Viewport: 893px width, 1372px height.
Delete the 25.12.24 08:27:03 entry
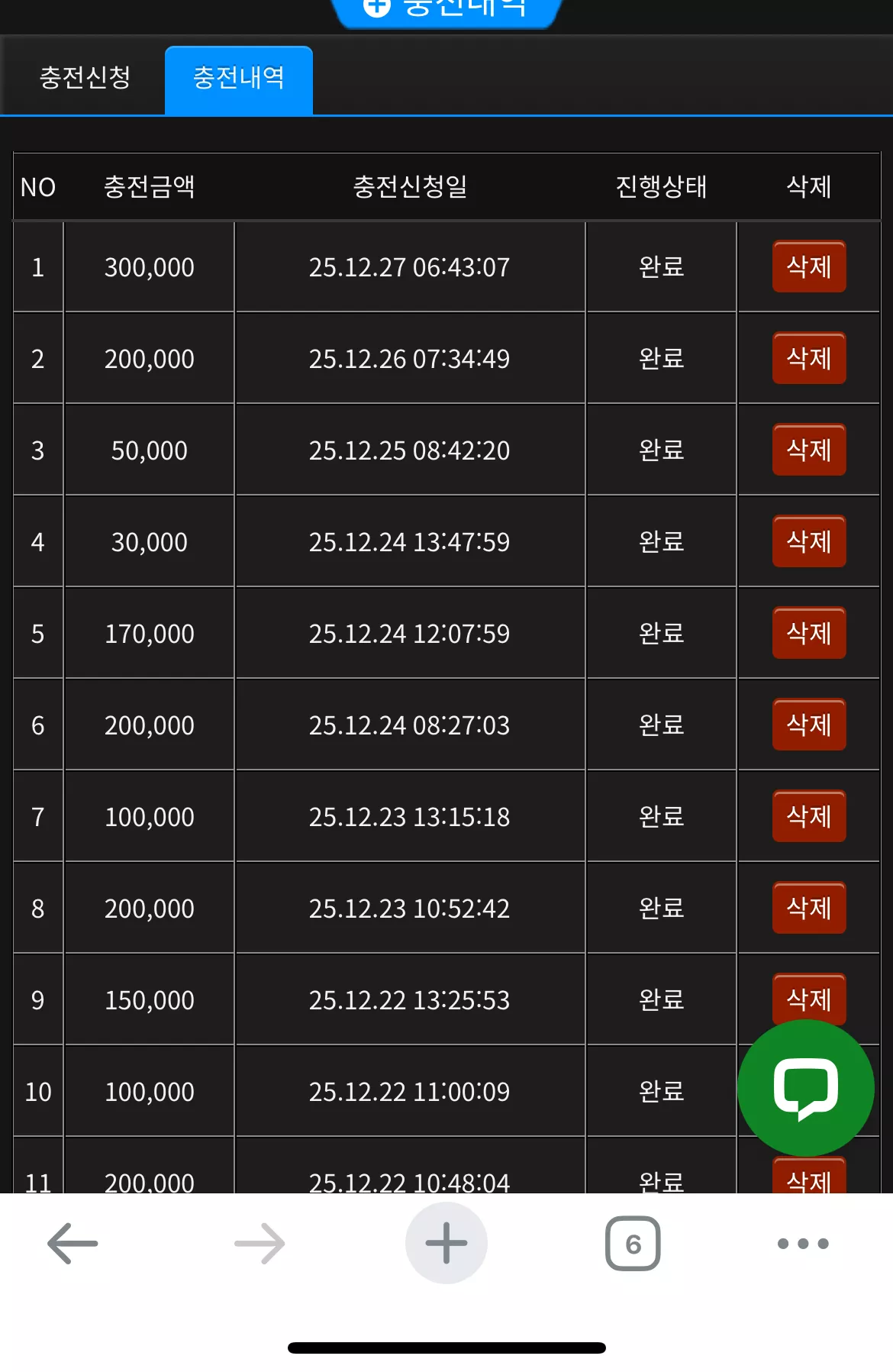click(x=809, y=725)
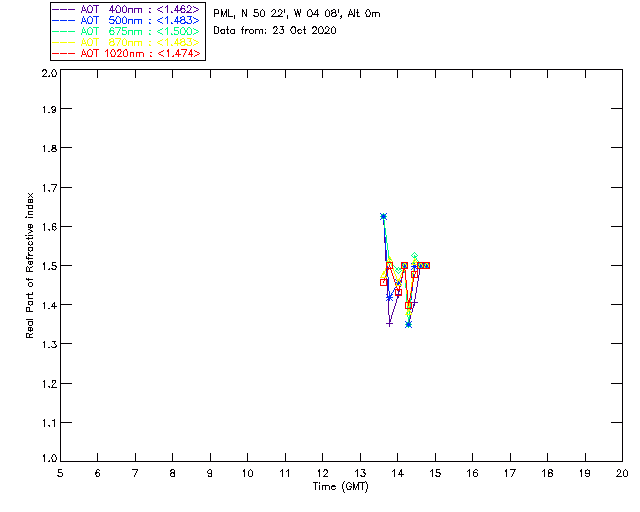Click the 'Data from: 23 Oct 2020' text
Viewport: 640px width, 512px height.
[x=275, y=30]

———

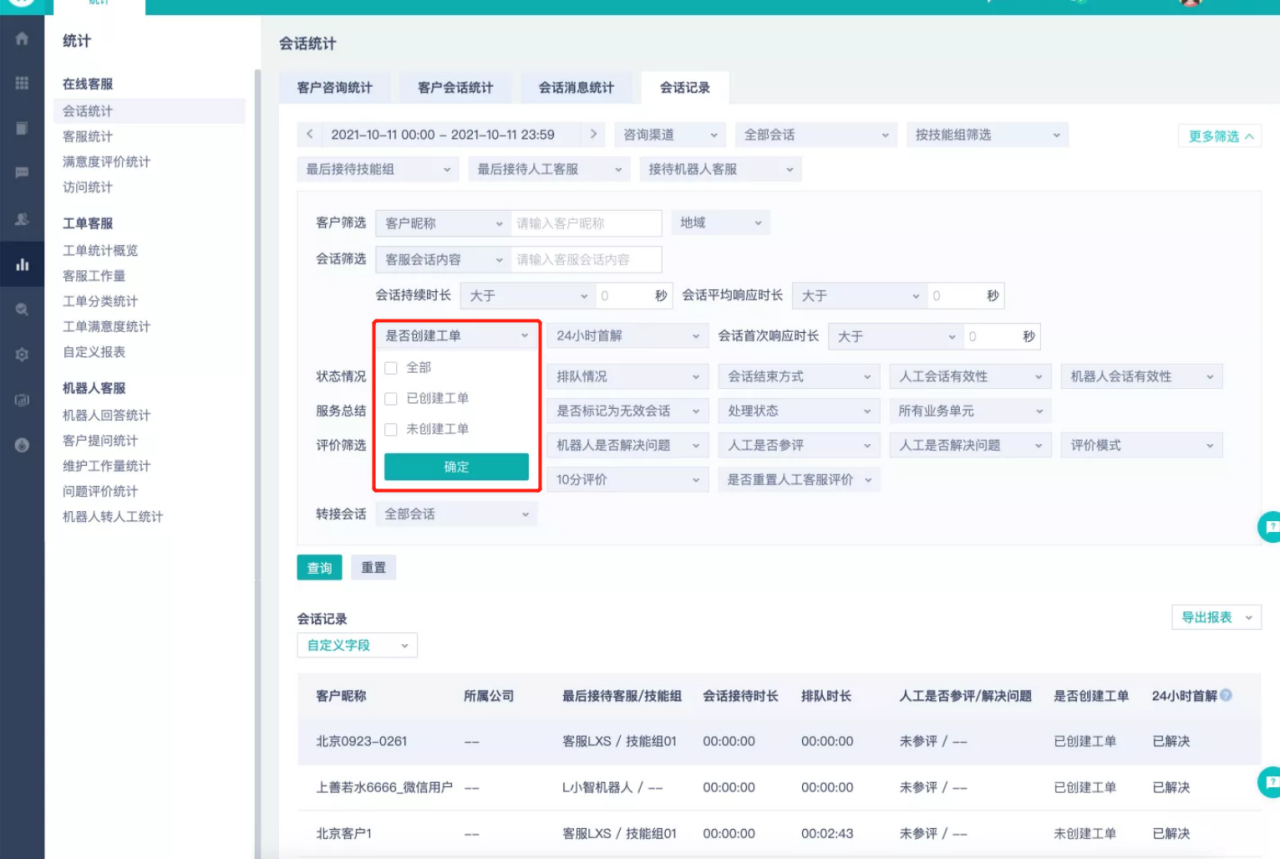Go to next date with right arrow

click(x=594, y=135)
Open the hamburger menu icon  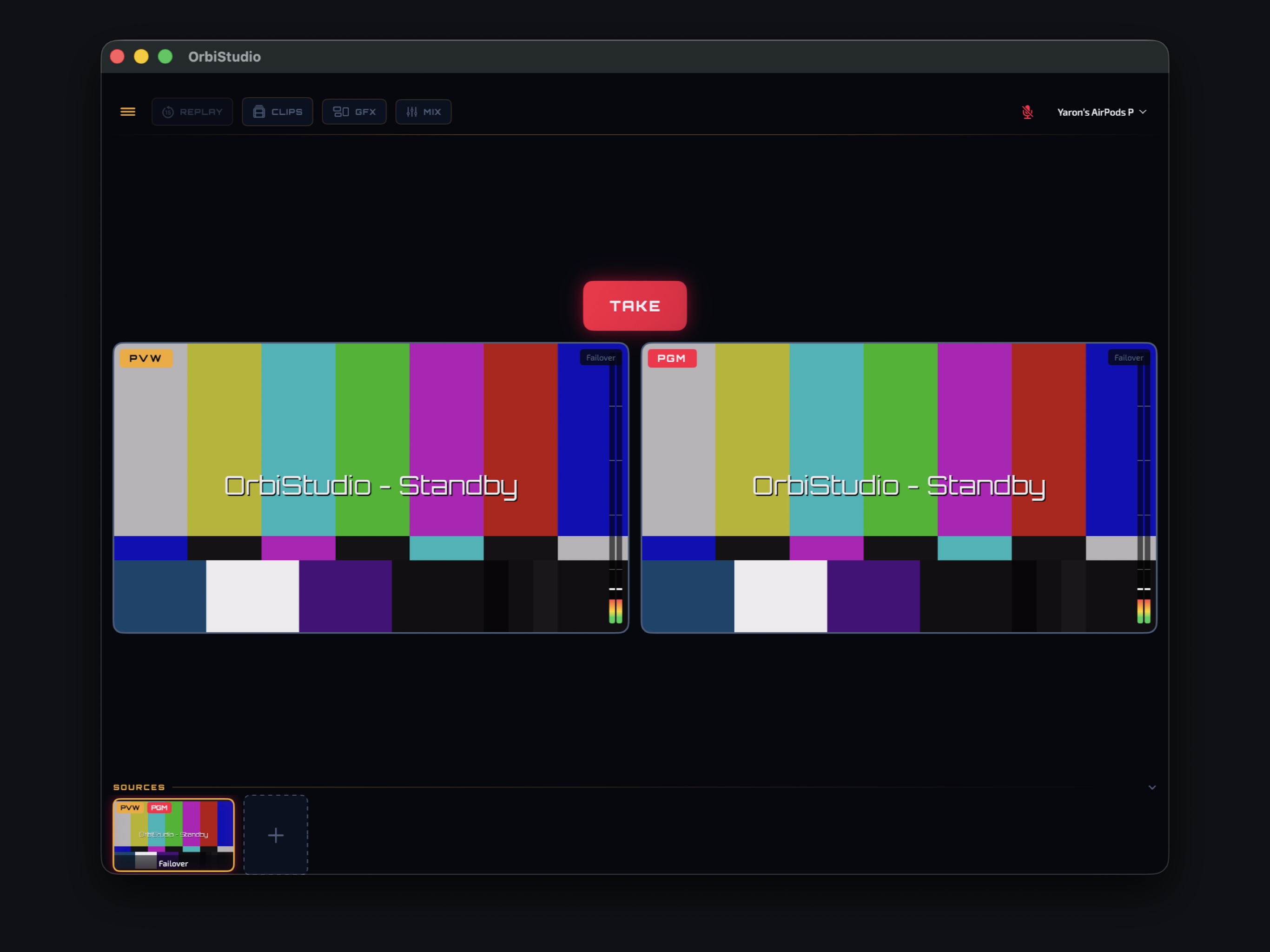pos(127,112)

———

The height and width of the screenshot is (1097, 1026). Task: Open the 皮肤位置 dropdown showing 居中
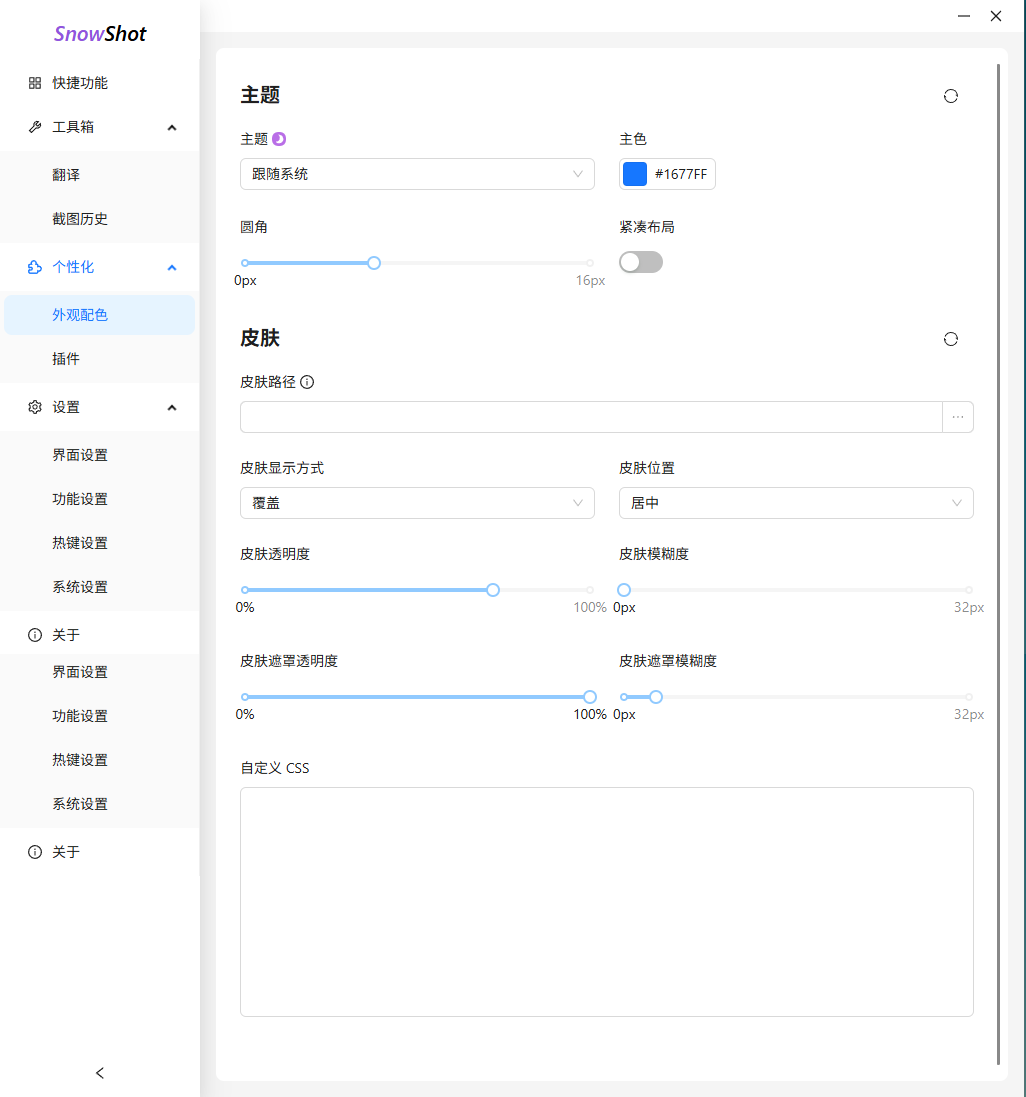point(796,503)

———

> **Work to complete**:
Copy out the lines from the one that contains "Viewport: 893px width, 1372px height." to the one that contains "[x=275, y=30]", including both of them. Omit the pictures from your copy.

> **Expected answer**:
Viewport: 893px width, 1372px height.
Delete the 25.12.24 08:27:03 entry
click(x=809, y=725)
Click the 'Data from: 23 Oct 2020' text
Viewport: 640px width, 512px height.
[x=275, y=30]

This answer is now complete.